§ **CHALLENGE**:
Write out every line of the rows below again, unchanged, except that each coordinate in the answers is offset by adding 7. Leave the pictures out of your copy.

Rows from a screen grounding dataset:

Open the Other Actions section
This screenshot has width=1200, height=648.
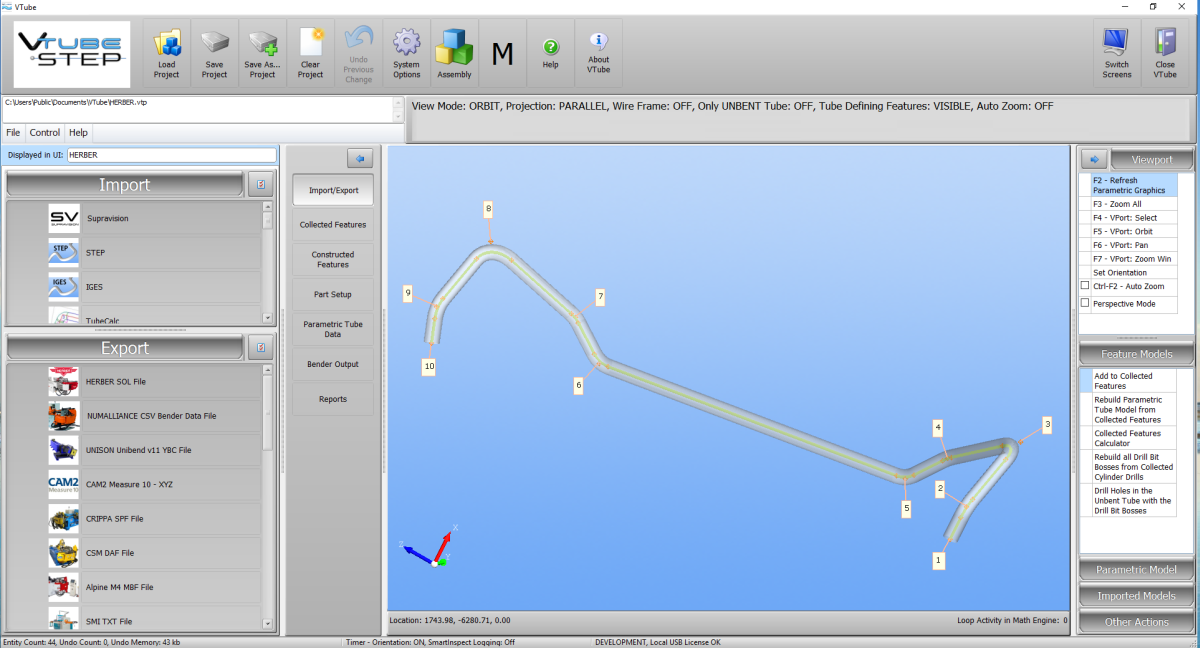(x=1135, y=622)
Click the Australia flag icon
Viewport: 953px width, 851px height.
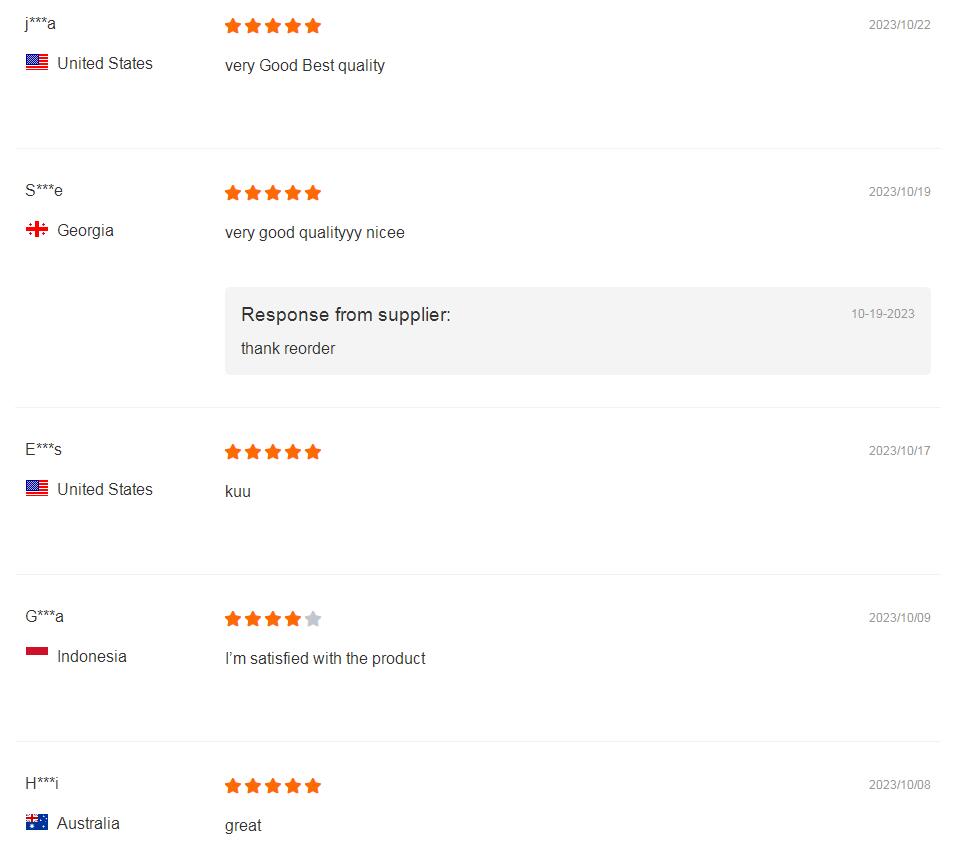pos(37,822)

§ **ANSWER TO THE EXERCISE**:
Open the Other Actions section
This screenshot has width=1200, height=648.
(x=1142, y=629)
Click the Australia flag icon
Viewport: 953px width, 851px height.
pos(44,829)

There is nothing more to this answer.